For Bloomfire customer AGIA Affinity, having access to knowledge engagement analytics is essential to ensuring their customer-facing associates stay up to date with rapidly changing information. “One of the things we love about Bloomfire compared to SharePoint is that we’re able to run reports and determine which associates actually reviewed the content,” said Tammy Shelman, Vice President of Member Services at AGIA. With knowledge engagement analytics, team and department leaders get visibility into how knowledge is being used and who is using it, ultimately allowing them to improve knowledge sharing and deliver better employee and customer experiences.
Lack of Vendor Support
When adapting tools like SharePoint, Confluence, or Salesforce for your knowledge management needs, you’re not going to get whiteglove customer service from vendor representatives. For most issues, you’ll end up turning to your in-house IT team, which—as we discussed earlier—is costly and time-consuming. And while your IT team should be able to handle technical support, they’re unlikely to offer guidance to help increase platform adoption, keep users engaged in the platform long-term, or get buy-in from the leadership team. It’s just not part of their job.
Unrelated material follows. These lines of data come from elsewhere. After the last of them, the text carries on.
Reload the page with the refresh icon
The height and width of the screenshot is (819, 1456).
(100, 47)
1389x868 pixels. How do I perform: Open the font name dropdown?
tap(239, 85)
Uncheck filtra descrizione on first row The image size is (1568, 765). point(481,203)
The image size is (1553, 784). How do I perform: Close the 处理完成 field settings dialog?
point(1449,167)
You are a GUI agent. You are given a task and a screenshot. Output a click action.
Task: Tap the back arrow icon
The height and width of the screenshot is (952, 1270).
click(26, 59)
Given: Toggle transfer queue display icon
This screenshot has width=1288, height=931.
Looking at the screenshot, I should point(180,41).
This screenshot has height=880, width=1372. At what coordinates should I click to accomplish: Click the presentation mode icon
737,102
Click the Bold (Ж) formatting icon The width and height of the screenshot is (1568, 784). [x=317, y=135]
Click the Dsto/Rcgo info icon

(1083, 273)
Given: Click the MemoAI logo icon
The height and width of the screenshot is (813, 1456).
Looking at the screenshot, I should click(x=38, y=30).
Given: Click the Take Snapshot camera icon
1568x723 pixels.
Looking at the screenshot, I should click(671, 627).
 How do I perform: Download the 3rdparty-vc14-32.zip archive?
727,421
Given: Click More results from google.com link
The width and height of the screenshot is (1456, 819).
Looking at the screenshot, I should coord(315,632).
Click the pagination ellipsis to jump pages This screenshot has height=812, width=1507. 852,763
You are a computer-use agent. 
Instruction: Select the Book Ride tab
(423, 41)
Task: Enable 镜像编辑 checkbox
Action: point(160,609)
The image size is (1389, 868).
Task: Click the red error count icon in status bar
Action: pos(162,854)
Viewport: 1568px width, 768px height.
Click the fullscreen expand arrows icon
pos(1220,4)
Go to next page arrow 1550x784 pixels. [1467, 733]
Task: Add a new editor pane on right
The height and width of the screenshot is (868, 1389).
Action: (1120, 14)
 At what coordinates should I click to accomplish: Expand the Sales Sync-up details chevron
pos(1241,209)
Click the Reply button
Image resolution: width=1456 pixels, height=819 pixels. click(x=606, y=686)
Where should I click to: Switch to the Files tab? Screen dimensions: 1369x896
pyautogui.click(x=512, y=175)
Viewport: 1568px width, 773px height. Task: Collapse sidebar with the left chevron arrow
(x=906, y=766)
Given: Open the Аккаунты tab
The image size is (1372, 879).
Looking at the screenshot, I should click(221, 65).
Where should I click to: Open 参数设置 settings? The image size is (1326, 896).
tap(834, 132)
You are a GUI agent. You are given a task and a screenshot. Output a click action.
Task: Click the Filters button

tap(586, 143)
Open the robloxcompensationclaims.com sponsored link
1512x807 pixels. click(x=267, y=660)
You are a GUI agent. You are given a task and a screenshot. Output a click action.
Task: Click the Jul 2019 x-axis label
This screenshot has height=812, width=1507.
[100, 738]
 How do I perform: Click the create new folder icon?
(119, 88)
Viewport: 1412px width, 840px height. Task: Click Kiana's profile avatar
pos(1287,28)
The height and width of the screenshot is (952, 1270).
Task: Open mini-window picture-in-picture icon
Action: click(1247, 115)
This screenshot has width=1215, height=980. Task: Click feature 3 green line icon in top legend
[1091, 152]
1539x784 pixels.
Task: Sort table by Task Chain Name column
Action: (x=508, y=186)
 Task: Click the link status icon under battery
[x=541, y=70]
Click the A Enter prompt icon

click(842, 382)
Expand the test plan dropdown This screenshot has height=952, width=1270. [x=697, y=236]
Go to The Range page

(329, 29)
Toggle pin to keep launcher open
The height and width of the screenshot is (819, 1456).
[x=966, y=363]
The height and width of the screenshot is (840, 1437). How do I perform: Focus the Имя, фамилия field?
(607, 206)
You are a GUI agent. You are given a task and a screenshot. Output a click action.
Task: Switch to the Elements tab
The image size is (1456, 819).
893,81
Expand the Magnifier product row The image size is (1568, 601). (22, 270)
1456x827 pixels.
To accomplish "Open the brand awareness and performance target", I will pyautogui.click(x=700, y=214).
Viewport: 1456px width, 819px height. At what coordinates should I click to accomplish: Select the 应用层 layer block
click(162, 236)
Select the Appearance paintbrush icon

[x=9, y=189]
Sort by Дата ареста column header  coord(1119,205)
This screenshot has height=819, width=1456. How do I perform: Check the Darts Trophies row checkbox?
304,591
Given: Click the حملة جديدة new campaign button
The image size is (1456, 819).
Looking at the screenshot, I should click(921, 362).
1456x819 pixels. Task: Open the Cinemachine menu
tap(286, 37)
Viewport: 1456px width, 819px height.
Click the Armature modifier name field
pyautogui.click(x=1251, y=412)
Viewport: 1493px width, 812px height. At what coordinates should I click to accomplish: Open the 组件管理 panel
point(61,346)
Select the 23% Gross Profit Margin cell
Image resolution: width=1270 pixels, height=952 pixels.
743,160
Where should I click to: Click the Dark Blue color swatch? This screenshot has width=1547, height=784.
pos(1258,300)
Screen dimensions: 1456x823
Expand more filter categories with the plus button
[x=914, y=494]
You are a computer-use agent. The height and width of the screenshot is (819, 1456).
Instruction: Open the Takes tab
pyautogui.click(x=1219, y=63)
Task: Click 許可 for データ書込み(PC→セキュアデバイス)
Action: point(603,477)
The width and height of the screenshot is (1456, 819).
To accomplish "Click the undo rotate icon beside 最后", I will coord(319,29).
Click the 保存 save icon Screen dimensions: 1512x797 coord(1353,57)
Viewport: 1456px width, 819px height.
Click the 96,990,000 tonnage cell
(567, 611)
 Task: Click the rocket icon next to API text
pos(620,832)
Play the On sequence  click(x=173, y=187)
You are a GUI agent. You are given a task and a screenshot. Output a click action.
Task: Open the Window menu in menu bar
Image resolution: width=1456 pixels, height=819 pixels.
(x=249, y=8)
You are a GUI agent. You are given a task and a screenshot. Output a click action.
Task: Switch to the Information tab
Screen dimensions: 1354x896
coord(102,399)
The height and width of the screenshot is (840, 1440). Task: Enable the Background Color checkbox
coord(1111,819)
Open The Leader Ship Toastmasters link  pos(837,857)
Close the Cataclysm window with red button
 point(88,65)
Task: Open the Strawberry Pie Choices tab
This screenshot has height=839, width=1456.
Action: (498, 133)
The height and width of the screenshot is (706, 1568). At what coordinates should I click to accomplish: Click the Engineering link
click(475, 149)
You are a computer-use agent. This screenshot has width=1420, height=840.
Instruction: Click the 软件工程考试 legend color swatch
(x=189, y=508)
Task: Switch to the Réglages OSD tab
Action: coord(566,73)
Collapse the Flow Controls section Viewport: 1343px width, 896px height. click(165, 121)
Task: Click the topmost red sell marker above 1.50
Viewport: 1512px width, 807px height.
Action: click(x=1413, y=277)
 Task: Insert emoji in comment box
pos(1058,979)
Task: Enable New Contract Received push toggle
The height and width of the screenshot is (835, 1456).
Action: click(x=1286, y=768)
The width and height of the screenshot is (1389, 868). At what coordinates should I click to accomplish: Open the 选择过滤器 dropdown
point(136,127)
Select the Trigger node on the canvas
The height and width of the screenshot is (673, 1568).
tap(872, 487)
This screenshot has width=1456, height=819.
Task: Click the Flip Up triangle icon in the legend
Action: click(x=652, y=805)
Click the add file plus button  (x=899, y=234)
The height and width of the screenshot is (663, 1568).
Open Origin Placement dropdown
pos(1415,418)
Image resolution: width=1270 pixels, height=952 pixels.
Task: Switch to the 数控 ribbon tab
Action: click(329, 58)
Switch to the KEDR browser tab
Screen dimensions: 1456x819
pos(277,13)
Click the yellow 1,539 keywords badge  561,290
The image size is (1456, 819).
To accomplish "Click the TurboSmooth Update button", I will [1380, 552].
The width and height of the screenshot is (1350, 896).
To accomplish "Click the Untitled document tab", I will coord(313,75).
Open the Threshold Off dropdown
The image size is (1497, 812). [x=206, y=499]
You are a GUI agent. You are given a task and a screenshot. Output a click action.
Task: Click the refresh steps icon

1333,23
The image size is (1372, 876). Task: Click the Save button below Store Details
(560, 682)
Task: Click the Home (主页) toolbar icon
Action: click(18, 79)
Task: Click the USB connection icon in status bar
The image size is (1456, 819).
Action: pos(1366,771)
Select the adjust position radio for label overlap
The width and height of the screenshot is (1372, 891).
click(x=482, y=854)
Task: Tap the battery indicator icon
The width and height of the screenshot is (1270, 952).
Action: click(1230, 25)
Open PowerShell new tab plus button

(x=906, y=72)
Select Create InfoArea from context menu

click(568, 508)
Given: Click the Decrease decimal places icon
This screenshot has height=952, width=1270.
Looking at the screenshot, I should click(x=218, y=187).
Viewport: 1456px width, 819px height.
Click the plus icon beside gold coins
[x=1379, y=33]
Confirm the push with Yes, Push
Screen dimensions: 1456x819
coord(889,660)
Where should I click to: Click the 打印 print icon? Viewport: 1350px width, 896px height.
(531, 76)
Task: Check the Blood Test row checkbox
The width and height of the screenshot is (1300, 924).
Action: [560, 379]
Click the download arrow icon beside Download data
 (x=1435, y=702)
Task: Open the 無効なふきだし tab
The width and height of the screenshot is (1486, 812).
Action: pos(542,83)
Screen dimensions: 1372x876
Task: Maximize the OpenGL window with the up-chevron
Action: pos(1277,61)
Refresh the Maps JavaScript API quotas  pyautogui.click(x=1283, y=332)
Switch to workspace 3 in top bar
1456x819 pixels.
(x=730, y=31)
However, if you choose a platform like Bloomfire with a software-as-a-service model, you will get personalized support from knowledge management experts. In the case of Bloomfire, you will partner with an Implementation Project Manager, who will onboard you and help you set your platform up for success, and a Customer Success Manager, who will offer long-term support including training sessions, new feature overviews, and guidance to keep user engagement high. Your customer support partners can even handle the knowledge management activities that are normally considered heavy lifts, such as migrating existing knowledge assets from an old platform.
The Cost Savings of a Purpose-Built Knowledge Management Platform
There are good reasons for your organization to continue using tools such as SharePoint, Confluence, Google Sites, and Salesforce. Google Sites is an excellent solution for cloud-based file storage and collaborating on work-in-progress documents. SharePoint and Confluence both offer valuable project management capabilities. Salesforce is a world-class customer relationship management (CRM) platform.
However, none of these platforms are purposefully designed for knowledge management, and trying to adapt one of them for your team’s knowledge management needs is like trying to fit the proverbial square peg in a round hole. And the cost of trying to make a poor-fit solution work will add up in terms of maintenance costs, internal resources required, and time wasted.
On the other hand, platforms like Bloomfire that are purpose-built for knowledge management will allow you to develop a customized solution—and set it up for success—without having to rely on expensive technical consultants or your IT department. When you choose a purpose-built knowledge management solution, you are also investing in a partner whose sole focus is on innovating in the knowledge management space and making it as easy as possible for people to quickly discover and share information. Not only does that translate to long-term time and cost savings, but it also helps your organization increase the utility and value of your shared knowledge.